Marcelo Noronha, CEO do Bradesco: "O mercado cobra mais do que os chefes, cobra mais do que o meu conselho", afirmou (Eduardo Frazão/Exame)
Repórter
Publicado em 6 de fevereiro de 2026 às 11h41.
O Bradesco não pretende abrir mão de investimentos para acelerar resultados no curto prazo. A mensagem foi reforçada pelo CEO do banco, Marcelo Noronha, durante coletiva de imprensa realizada nesta sexta-feira, 6, para comentar os resultados do quarto trimestre de 2025 e o guidance para 2026.
Segundo o executivo, a estratégia do banco segue focada no ganho de competitividade ao longo do ciclo de transformação até 2028.
"A gente não vai abrir mão de investimentos para aumentar a competitividade por nada", afirmou Noronha.
O executivo destacou que o plano estratégico do banco foi desenhado com horizonte de longo prazo e tem como pilares investimentos contínuos em tecnologia, além de programas de ampliar a competividade. "Se você quiser resumir todo o plano, ele se resume no seguinte: aumentar competitividade no fundo do longo prazo", disse.
As declarações vieram em um dia de reação negativa do mercado às projeções divulgadas pelo banco. Por volta das 11h, as ações ordinárias e preferenciais do Bradesco (BBDC3 e BBDC4) as duas maiores quedas do pregão, com recuos de 3,69% e 4,40%, respectivamente, mesmo com o Ibovespa em leve alta de 0,07%, aos 182.338 pontos.
Parte desse movimento reflete expectativas mais elevadas dos investidores em relação às projeções do banco para este ano.
Mais cedo, analistas do Itaú BBA destacaram a orientação para 2026 como "conservadora no ponto médio".
O banco destacou que sua estimativa de lucro de R$ 29,2 bilhões está próxima do teto da faixa indicada pelo Bradesco e lembrou que a instituição superou significativamente o ponto médio do guidance em duas ocasiões desde 2024.
Ainda segundo o Itaú BBA, a projeção de crescimento da receita de tarifas, entre 3% e 5%, e do segmento de seguros, entre 6% e 8%, parece cautelosa diante do desempenho de 2025, quando esses números avançaram 9% e 16%, respectivamente.

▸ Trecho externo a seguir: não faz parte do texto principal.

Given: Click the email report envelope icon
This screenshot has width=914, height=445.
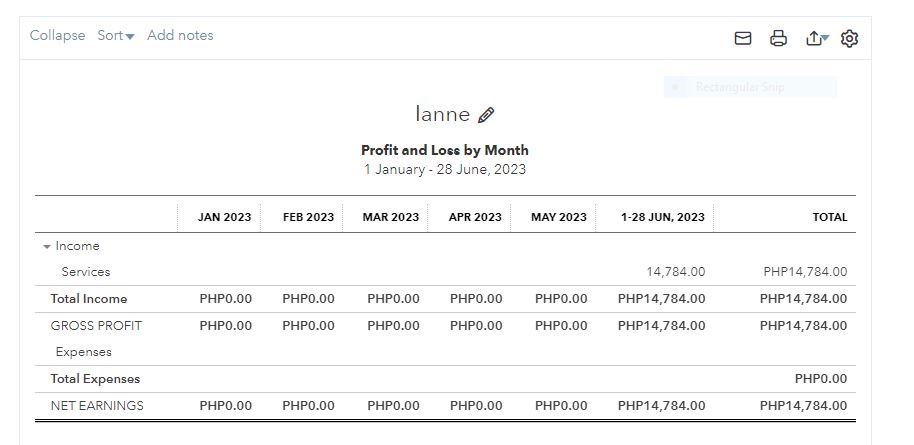Looking at the screenshot, I should [743, 39].
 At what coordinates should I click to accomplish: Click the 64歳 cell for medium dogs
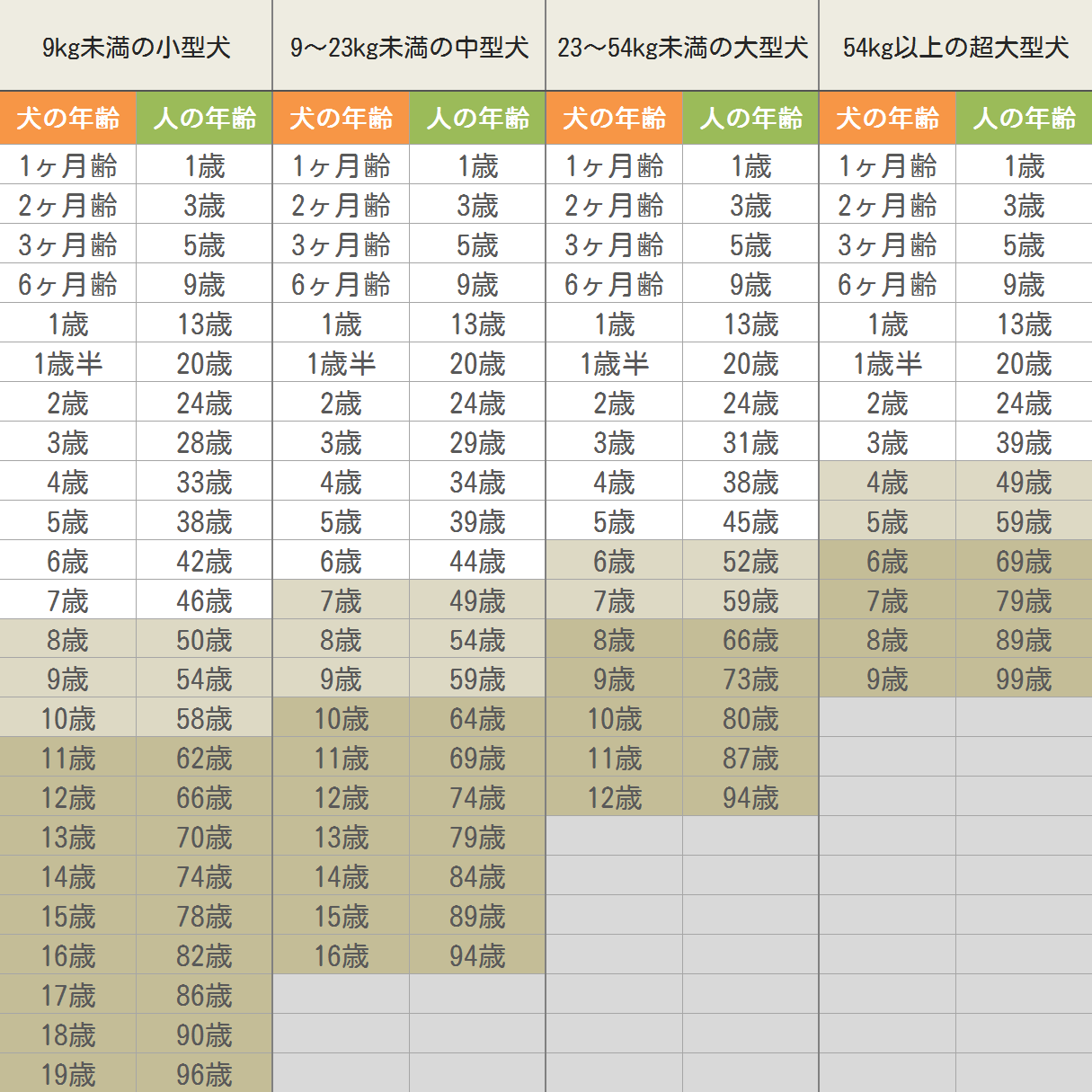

"O mercado cobra mais do que os chefes, cobra mais do que o meu conselho", rebateu o CEO do Bradesco. De acordo com ele, havia uma expectativa de que o banco entregasse resultados na faixa de R$ 30 bilhões ou R$ 31 bilhões em lucro, o que não está alinhado à estratégia definida pela instituição.
"Não dá para fazer isso esquecendo a competitividade. A gente não vai crescer 30% ao ano o lucro líquido direto e comprometer isso", disse.

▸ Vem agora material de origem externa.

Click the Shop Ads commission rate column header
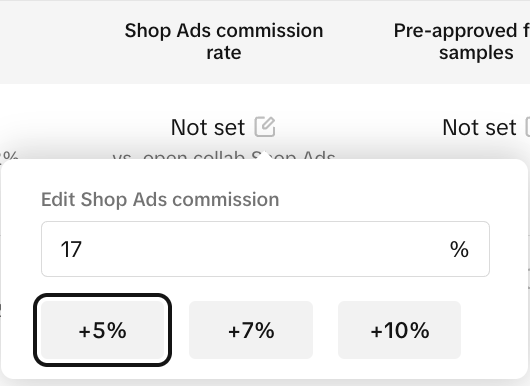 tap(224, 41)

O CEO ressaltou que o guidance divulgado prevê um intervalo e que o banco não pretende operar abaixo do retorno sobre patrimônio já alcançado. "A gente não vai entregar um ROE menor do que esse que a gente entregou aqui", afirmou, referindo-se ao Retorno sobre Patrimônio Líquido Médio (ROAE) de 15,2% registrado no quarto trimestre, que, segundo ele, tende a ser “visto para cima”.
Noronha reconheceu que, sempre que houver espaço para acelerar, o banco poderá fazê-lo, como ocorreu no último trimestre, quando o crescimento da carteira de crédito superou o ritmo observado anteriormente. Ainda assim, reforçou que a prioridade segue sendo manter a capacidade de investir e sustentar ganhos estruturais de competitividade.
O balanço do quarto trimestre mostrou lucro líquido recorrente de R$ 6,5 bilhões, levemente acima do consenso de mercado, com alta de 20,6% em relação ao mesmo período do ano anterior.
A receita total somou R$ 36,1 bilhões, crescimento anual de 9,8%, impulsionada pela margem financeira total, que avançou 13,2%, para R$ 19,24 bilhões. A margem com clientes cresceu 18,4%, enquanto a margem com mercado recuou 85%.
A carteira de crédito expandida alcançou R$ 1,089 trilhão, com crescimento de 11% em bases anuais. O índice de inadimplência acima de 90 dias permaneceu estável em 4,1%. Já as despesas totais, somando gastos com pessoal e administrativos, cresceram 5,6% na comparação anual, para R$ 13,8 bilhões.